Wikipedia on Maksimov

10 comments:

Scorchfield said...

It is great!
Like in Pushkin Museum...

http://www.museum.ru/gmii/defengl.htm

Anonymous said...

and (Job) said: "Naked I came from my mother's womb, and naked I will depart. The LORD gave and the LORD has taken away; may the name of the LORD be praised."

Shane White said...

How strange. Either my eyes are playing tricks on me or the drawing seems off on this. The samovar seems to be at a different angle than the tea sets on the table. Even the ceramic pieces below that seem off.

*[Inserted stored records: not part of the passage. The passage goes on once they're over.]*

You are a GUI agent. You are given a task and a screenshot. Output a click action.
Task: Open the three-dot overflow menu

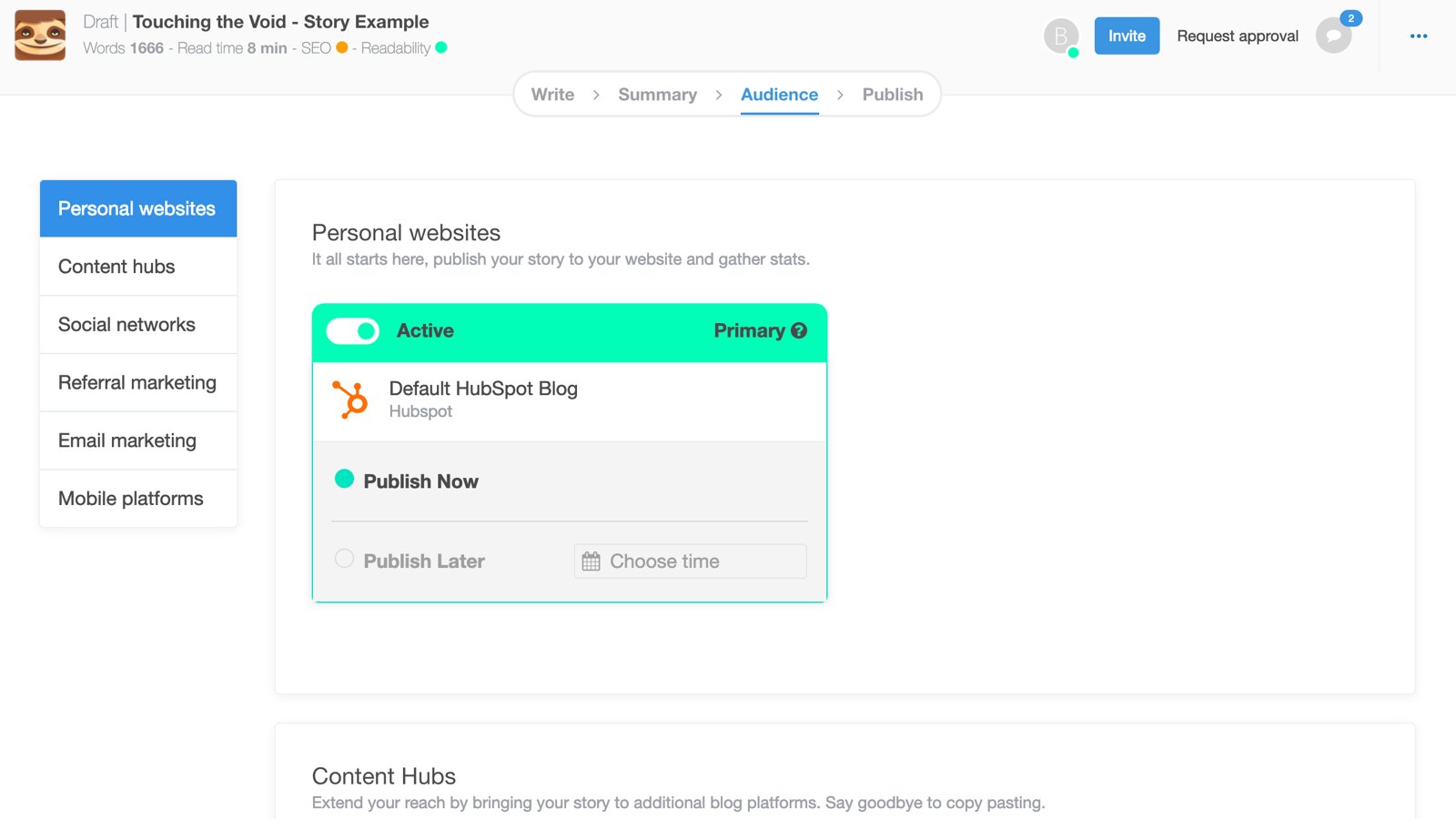(1418, 36)
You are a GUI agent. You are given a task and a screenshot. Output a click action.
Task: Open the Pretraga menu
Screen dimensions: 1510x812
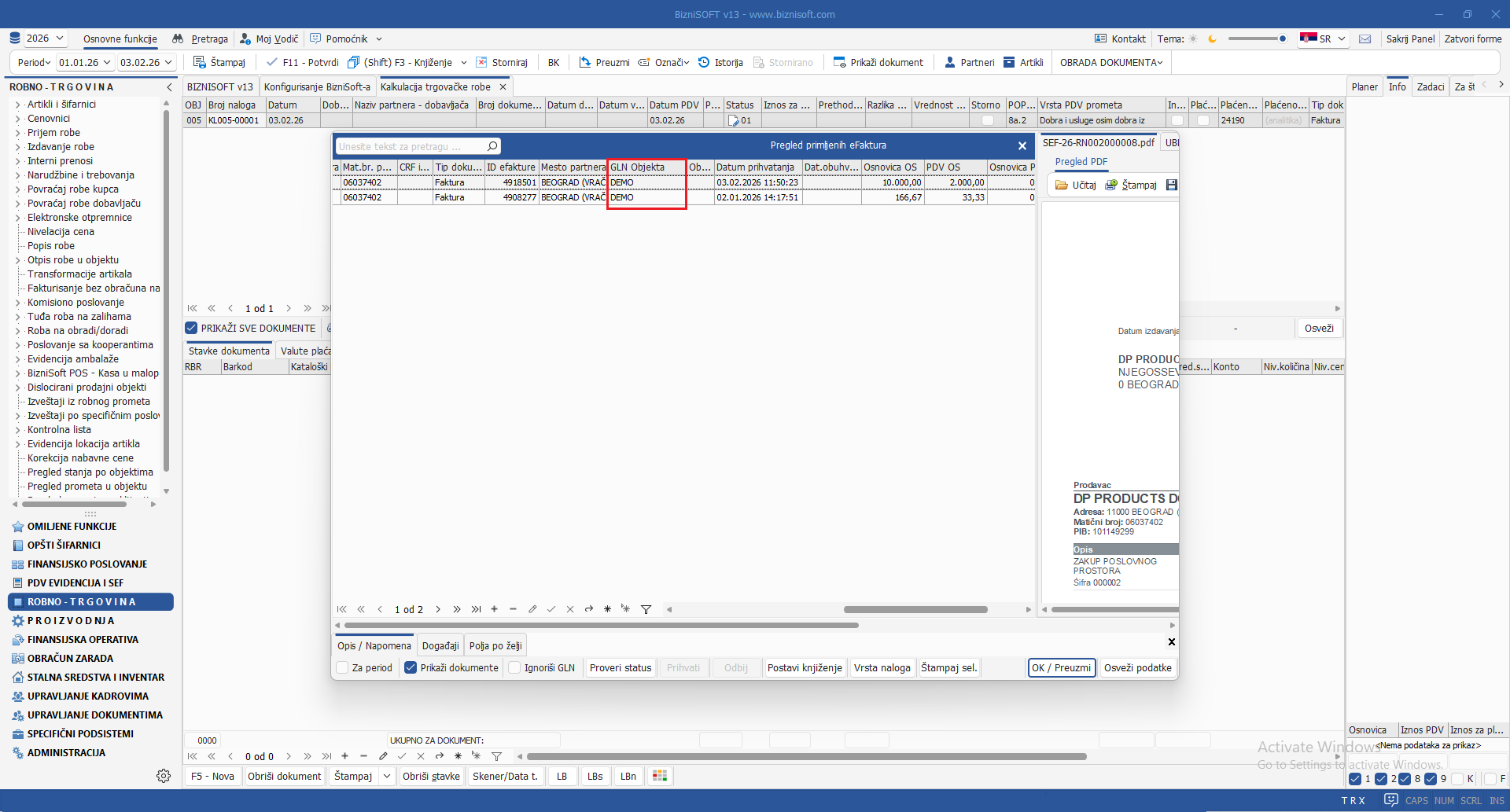pyautogui.click(x=201, y=39)
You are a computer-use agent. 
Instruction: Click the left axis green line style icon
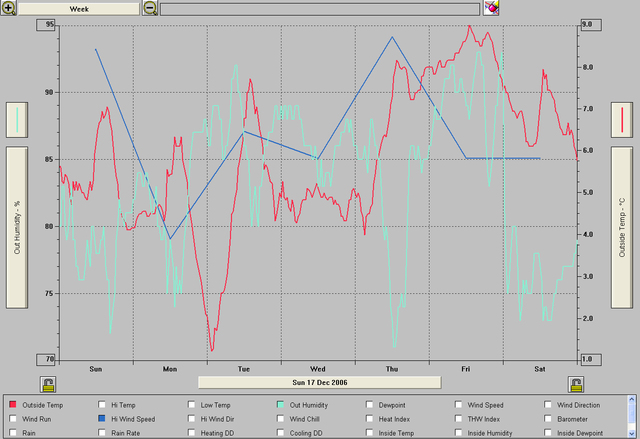coord(19,120)
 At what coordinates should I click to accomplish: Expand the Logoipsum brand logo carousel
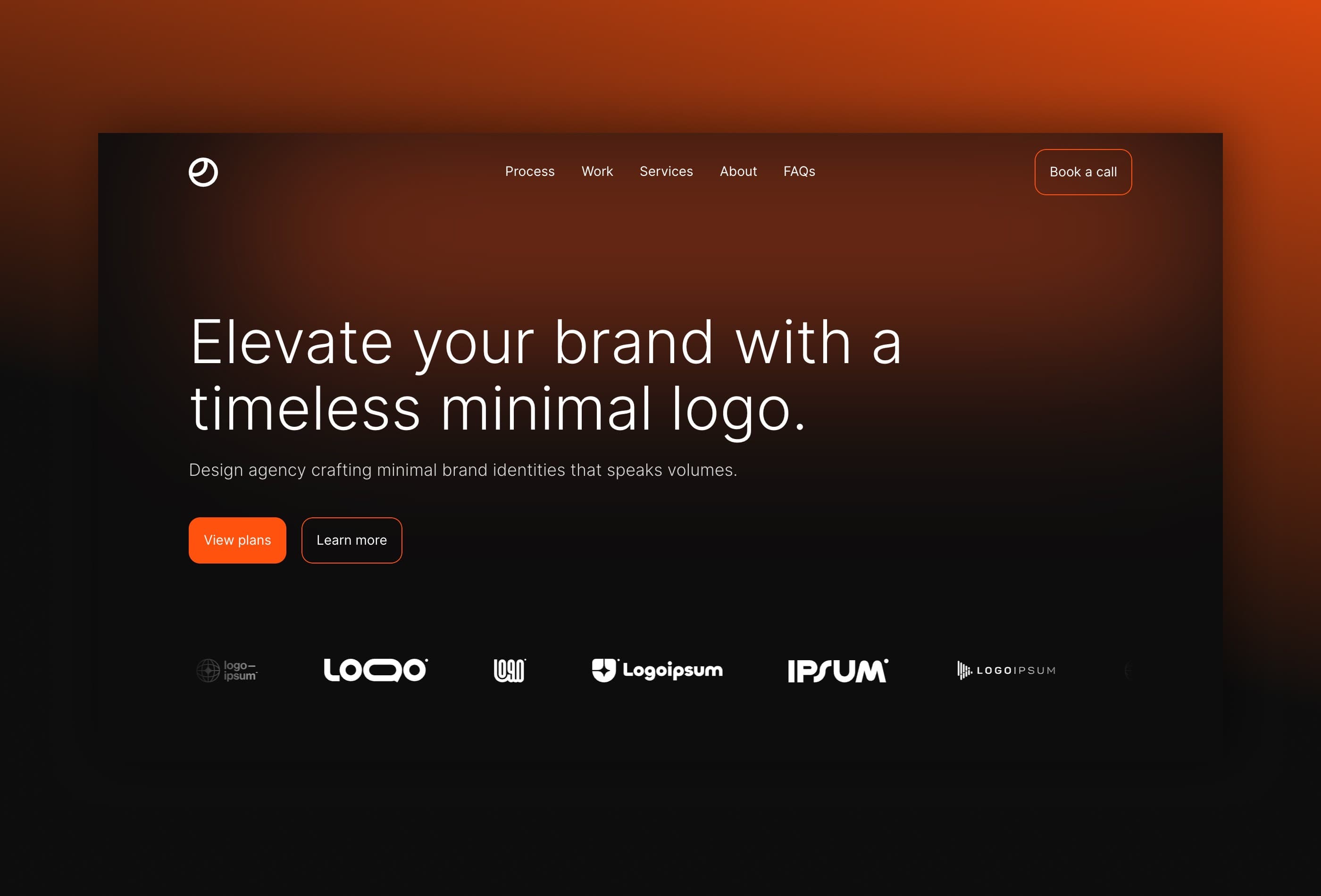(x=660, y=670)

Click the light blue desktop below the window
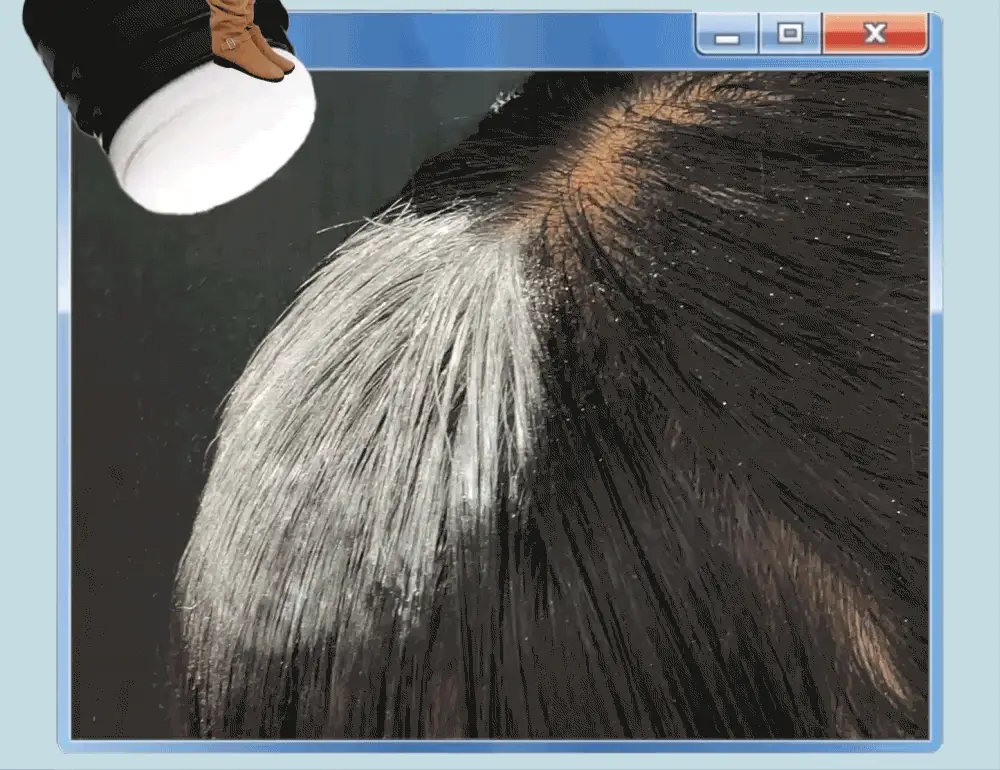pos(500,762)
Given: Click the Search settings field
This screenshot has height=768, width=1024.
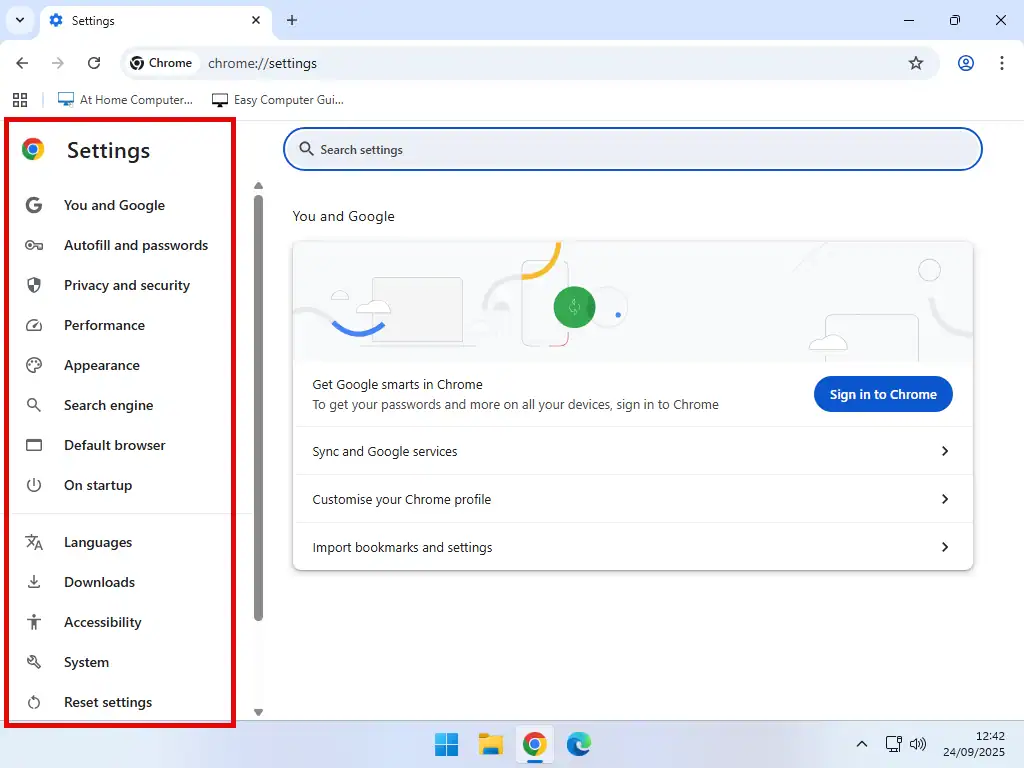Looking at the screenshot, I should (632, 150).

It's been a long day...maybe it's fine. :\

Still no denying, the level of story is rich in the details.

=s=

James Gurney said...

Shane, I agree. The brass object has ellipses that should be flatter.

Anonymous said...

I recall fantasy illustrator Gary Lippincott said that any good painting (or illustration, etc.) should tell a story of some kind. You should be able to gage a lot about a character and their setting through a well-constructed image.

David Glenn said...

Pretty cool painting, but I was under the impression that the person sitting in the chair was a man (because the hair reminded me of old fashioned wigs.

Petr Mores said...

The mood of the image reminds me of short stories of Ivan Bunin, one of my favorite writers. Bunin, who grew up in the milieu of impoverished aristocracy, trained to become a landscape painter and only later changed his mind to become a writer. His melancholy stories, mostly about love and death, are spiked with gorgeous passages of lyrical descriptions of nature's moods that betray the eye of a painter.

Tami Traylor said...

The old woman knitting, upon closer inspection, is knitting in the round (with four dual ended needles). She's likely knitting stockings or socks because that's typically what you do in the round. Maybe her expression is concentration more than resignation. It's a complicated process using very fine thread. At her age, her eyes are likely weak in the dimmer light of the house's shadow, she's probably trying to see what the heck she's doing. Just my own take...from experience (knitting, that is).

Unknown said...

How do you think he went about creating this painting? With what he available then would this have been a complied painting from drawings? photography? from life? maybe a little bit of everything? Could we possibly assume this is a portrait of someone he knew who he may have encountered living like this or is it a fabricated social statement. The process would be an invaluable insight.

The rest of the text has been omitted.